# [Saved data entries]
Content starts

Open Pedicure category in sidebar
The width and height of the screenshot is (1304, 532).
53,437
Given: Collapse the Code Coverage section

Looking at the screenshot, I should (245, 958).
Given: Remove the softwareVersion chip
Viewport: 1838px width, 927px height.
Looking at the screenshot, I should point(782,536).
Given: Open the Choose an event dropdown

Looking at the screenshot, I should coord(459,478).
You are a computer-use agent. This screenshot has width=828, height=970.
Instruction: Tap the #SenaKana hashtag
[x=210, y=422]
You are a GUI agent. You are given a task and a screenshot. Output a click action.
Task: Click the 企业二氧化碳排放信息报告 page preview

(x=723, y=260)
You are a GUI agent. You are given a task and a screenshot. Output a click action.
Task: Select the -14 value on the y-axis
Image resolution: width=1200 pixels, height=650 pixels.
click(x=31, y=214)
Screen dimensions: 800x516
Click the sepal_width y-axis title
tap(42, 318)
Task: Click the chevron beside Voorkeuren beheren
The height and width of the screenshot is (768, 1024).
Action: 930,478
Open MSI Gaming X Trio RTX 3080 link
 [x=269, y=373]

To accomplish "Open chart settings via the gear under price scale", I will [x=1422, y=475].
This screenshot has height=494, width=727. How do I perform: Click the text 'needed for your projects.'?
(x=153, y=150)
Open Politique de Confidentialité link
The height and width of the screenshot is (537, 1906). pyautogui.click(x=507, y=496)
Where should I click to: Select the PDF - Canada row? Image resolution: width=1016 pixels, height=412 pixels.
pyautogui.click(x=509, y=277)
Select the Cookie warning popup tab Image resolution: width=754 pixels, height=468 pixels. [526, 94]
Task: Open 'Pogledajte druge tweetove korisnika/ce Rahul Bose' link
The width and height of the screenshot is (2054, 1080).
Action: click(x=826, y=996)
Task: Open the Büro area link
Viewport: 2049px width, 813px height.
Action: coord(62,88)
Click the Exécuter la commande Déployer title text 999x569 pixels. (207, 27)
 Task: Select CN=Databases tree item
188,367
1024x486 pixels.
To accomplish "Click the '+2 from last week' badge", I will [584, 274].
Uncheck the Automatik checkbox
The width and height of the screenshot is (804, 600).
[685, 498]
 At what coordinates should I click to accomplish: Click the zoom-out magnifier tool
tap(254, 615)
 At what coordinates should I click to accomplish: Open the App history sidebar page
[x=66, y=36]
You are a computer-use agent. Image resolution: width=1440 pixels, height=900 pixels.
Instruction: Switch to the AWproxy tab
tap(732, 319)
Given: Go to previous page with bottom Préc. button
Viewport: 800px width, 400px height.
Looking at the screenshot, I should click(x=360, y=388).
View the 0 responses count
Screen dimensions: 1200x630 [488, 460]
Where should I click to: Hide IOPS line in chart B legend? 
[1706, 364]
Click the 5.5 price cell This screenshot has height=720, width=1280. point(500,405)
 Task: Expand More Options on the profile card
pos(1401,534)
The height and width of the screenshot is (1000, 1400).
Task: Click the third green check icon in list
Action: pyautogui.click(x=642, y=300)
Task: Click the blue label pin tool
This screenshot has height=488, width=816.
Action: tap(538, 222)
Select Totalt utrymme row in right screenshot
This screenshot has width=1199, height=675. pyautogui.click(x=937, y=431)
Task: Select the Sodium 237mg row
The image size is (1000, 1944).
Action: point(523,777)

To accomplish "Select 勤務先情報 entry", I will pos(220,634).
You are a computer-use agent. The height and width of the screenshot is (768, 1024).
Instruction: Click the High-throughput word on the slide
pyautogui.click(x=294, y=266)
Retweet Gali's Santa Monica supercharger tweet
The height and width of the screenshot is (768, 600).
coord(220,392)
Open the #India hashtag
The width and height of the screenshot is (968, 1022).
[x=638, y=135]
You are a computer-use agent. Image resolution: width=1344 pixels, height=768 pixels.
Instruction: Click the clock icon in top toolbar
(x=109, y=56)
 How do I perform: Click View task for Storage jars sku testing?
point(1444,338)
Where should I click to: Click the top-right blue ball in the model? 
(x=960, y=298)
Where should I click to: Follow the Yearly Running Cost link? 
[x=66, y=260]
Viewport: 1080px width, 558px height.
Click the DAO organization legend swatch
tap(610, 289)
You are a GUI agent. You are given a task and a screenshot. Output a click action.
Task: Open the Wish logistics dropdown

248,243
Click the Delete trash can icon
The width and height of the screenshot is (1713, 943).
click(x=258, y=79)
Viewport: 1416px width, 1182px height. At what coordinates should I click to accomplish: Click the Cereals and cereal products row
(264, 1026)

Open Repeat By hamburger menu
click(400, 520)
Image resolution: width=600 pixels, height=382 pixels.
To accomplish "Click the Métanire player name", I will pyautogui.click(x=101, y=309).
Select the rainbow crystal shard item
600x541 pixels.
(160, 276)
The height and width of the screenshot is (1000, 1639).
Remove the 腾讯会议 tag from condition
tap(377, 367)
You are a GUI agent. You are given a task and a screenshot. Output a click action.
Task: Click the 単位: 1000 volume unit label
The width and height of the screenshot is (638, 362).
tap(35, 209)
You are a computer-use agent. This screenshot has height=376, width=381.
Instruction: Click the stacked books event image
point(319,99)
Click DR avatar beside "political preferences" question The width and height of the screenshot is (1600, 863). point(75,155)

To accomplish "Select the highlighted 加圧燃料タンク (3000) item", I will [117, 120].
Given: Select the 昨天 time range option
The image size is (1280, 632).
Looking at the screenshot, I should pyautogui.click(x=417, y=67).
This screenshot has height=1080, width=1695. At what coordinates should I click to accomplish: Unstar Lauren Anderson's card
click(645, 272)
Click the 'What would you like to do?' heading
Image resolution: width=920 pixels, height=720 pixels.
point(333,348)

Content ends

# [YOUR INSTRUCTIONS]
Given the records above, restate word for word only the lines starting at the one with "How do I perform: Click View" and ending at the one with "Viewport: 1080px width, 558px height.".

# [RESPONSE TO THE TASK]
 How do I perform: Click View task for Storage jars sku testing?
point(1444,338)
Where should I click to: Click the top-right blue ball in the model? 
(x=960, y=298)
Where should I click to: Follow the Yearly Running Cost link? 
[x=66, y=260]
Viewport: 1080px width, 558px height.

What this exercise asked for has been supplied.